TASK GOAL — Images do not belong in the copy. Retype the entries exactly.

[Screenshot grounding data]
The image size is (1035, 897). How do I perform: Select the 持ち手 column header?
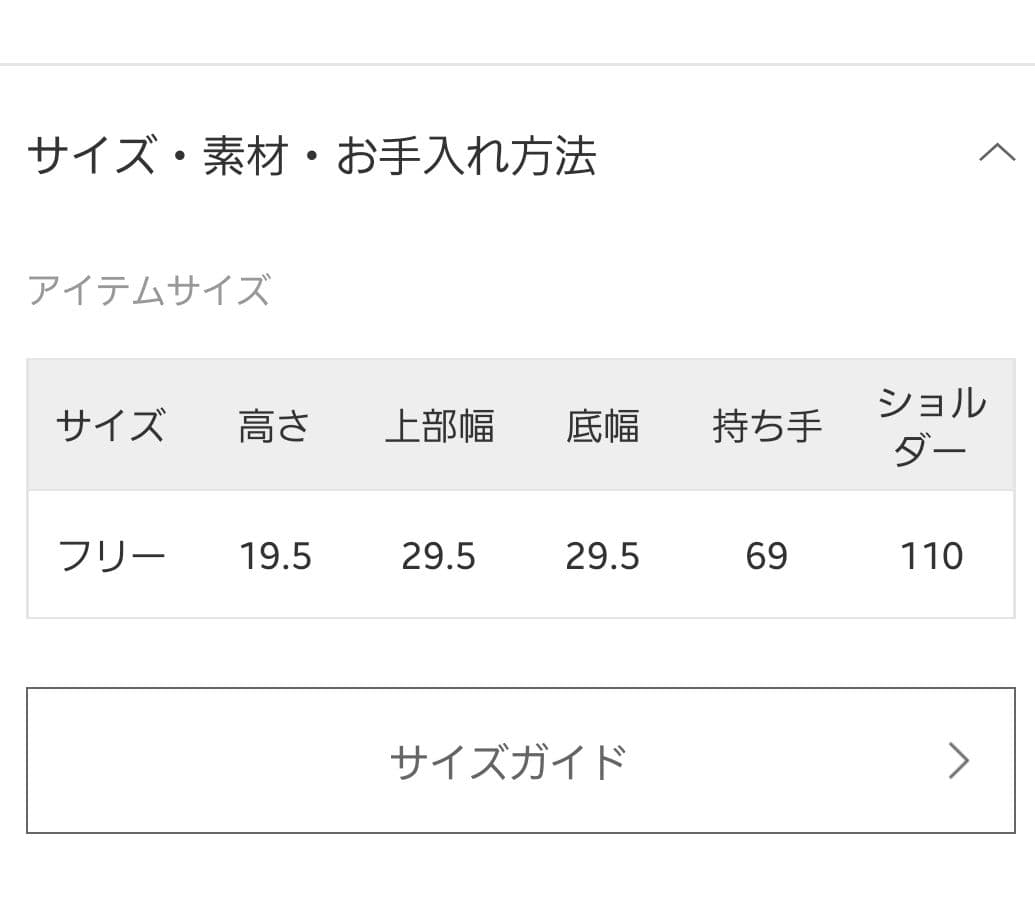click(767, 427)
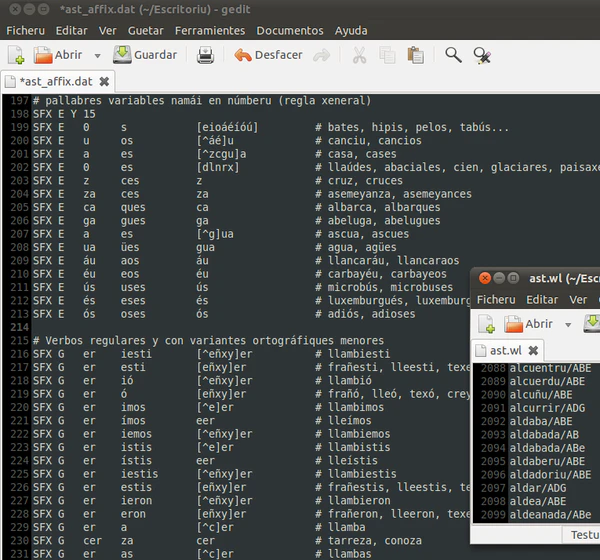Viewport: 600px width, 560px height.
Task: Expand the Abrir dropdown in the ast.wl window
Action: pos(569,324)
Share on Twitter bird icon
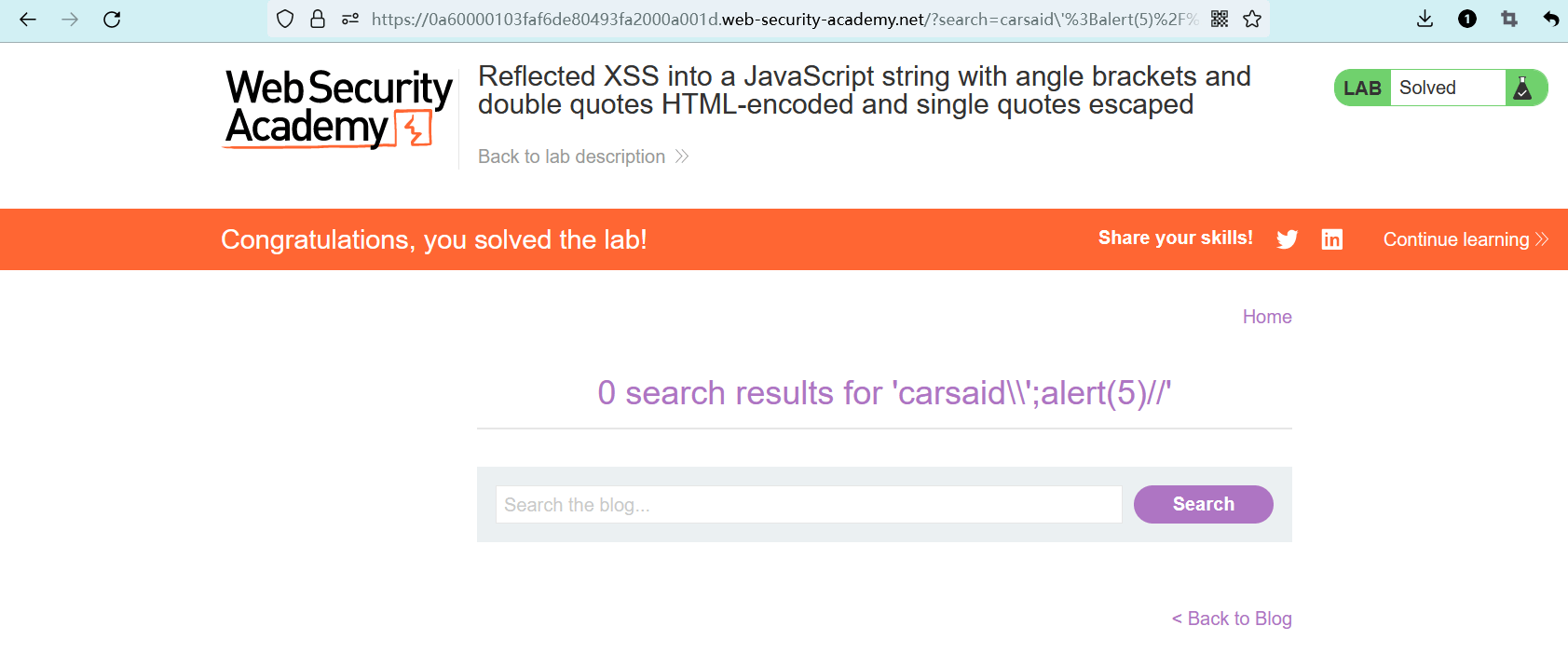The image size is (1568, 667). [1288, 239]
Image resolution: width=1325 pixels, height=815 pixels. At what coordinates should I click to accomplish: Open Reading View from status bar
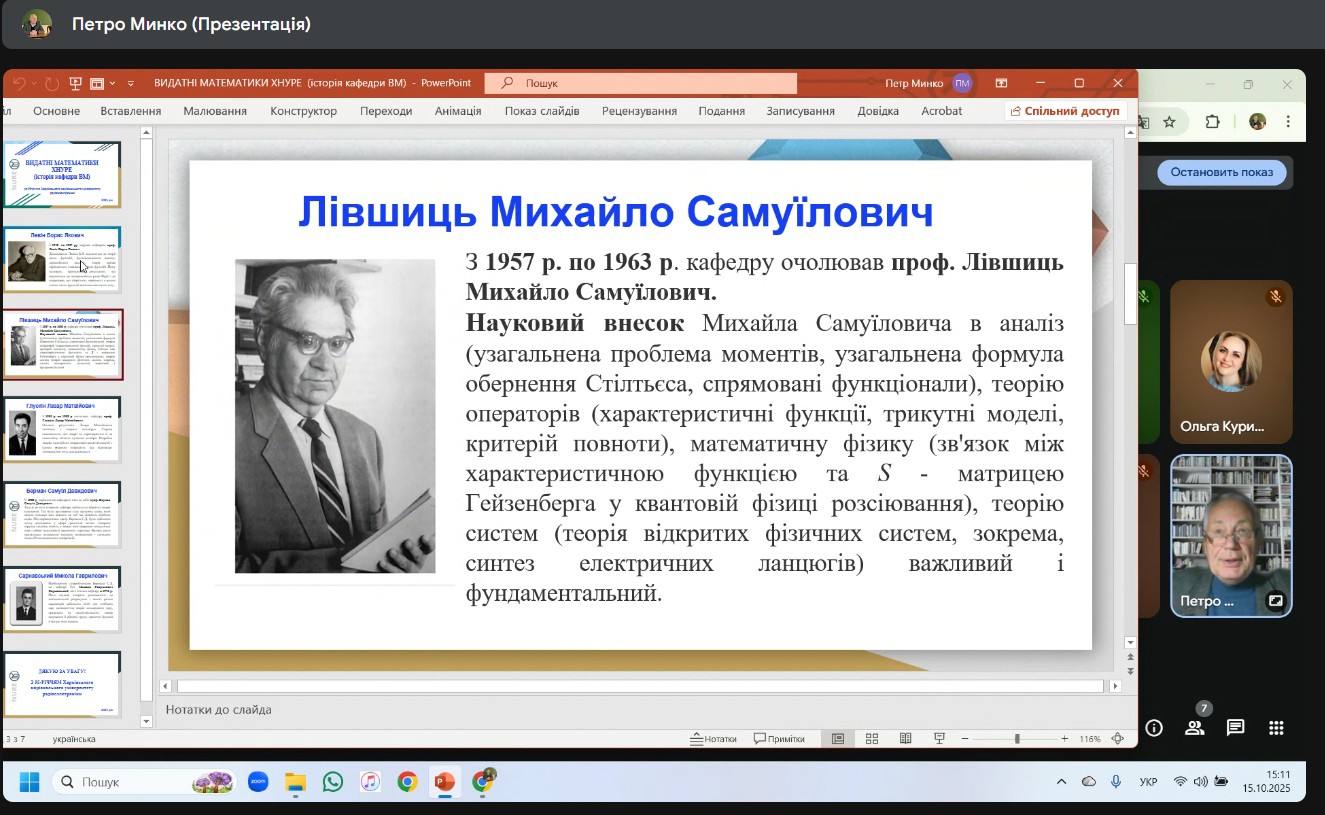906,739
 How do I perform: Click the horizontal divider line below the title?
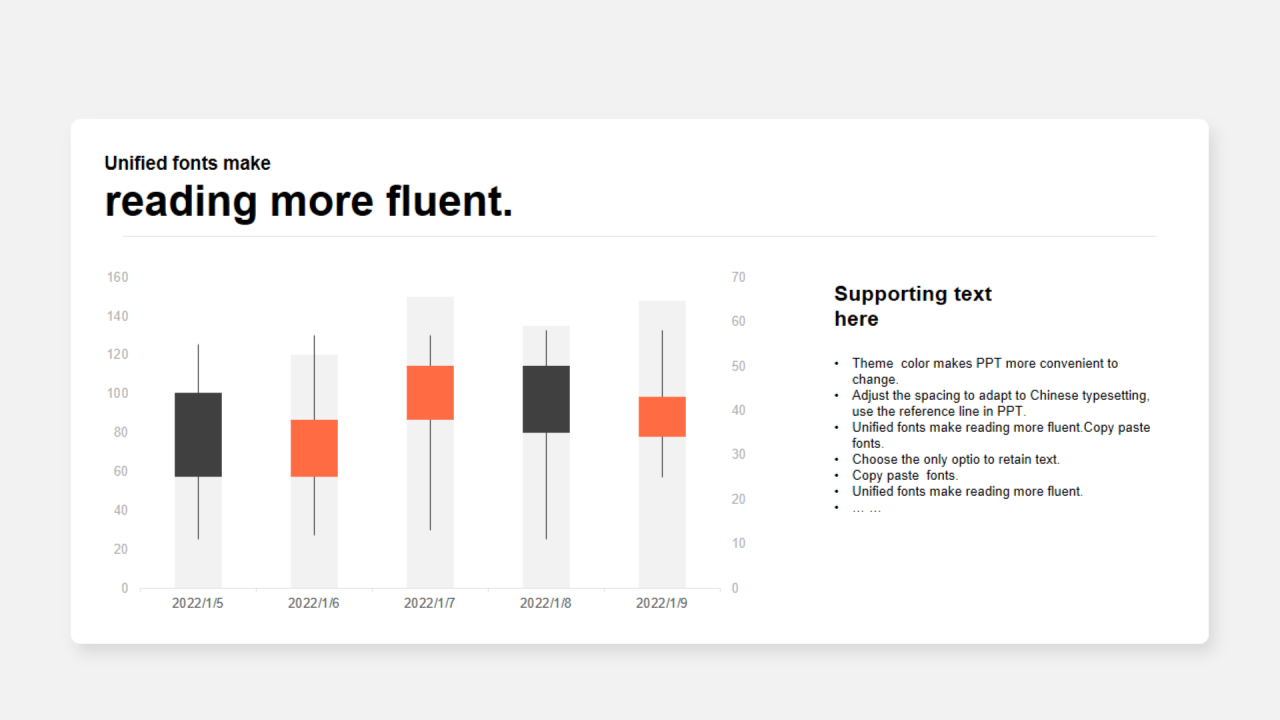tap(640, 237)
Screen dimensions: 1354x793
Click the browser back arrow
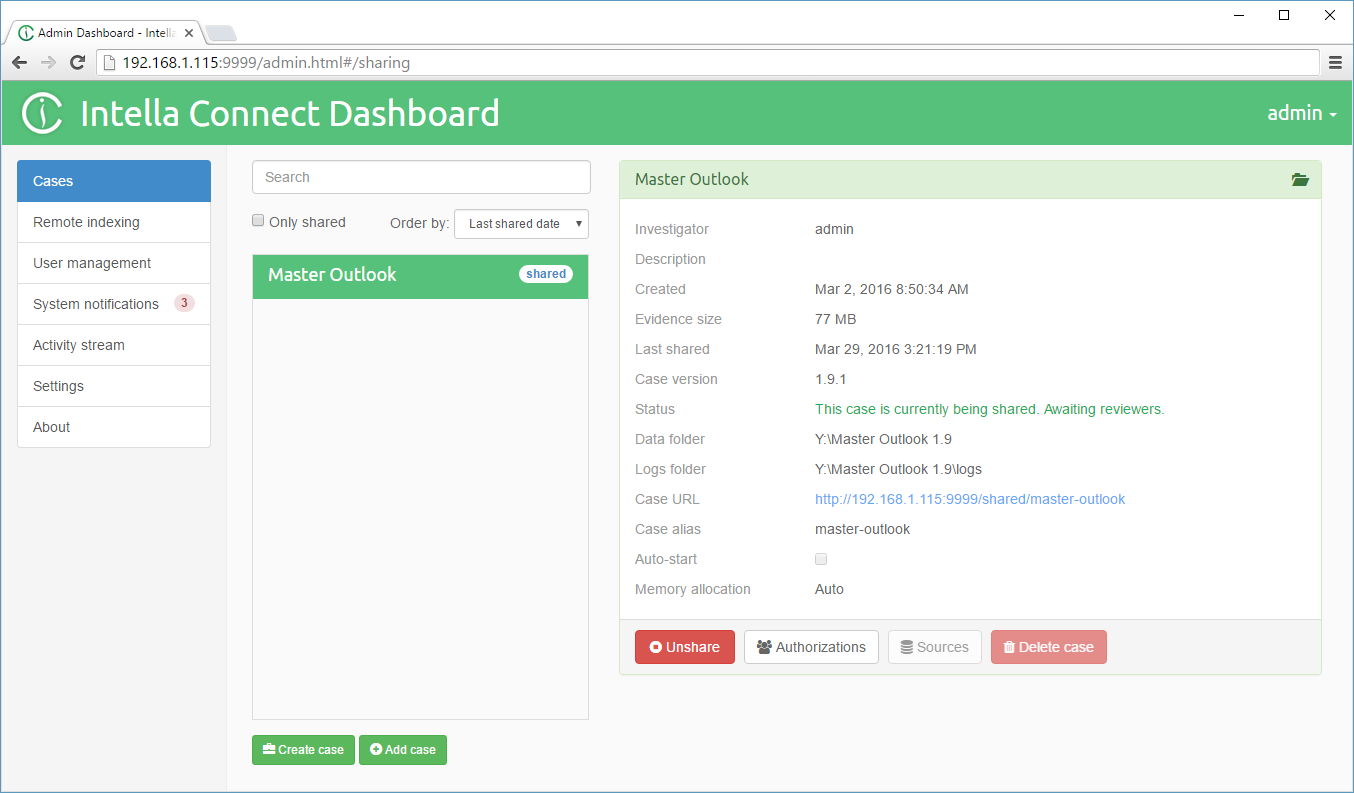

ANSWER BOX —
The image size is (1035, 897). How do I perform: Select the 持ち手 column header?
click(767, 427)
Viewport: 600px width, 560px height.
Task: Expand the Abrir dropdown in the ast.wl window
Action: pos(569,324)
Share on Twitter bird icon
The image size is (1568, 667). [1288, 239]
Image resolution: width=1325 pixels, height=815 pixels. At what coordinates should I click to accomplish: Open Reading View from status bar
906,739
 How do I perform: Click the horizontal divider line below the title?
tap(640, 237)
Screen dimensions: 1354x793
Click the browser back arrow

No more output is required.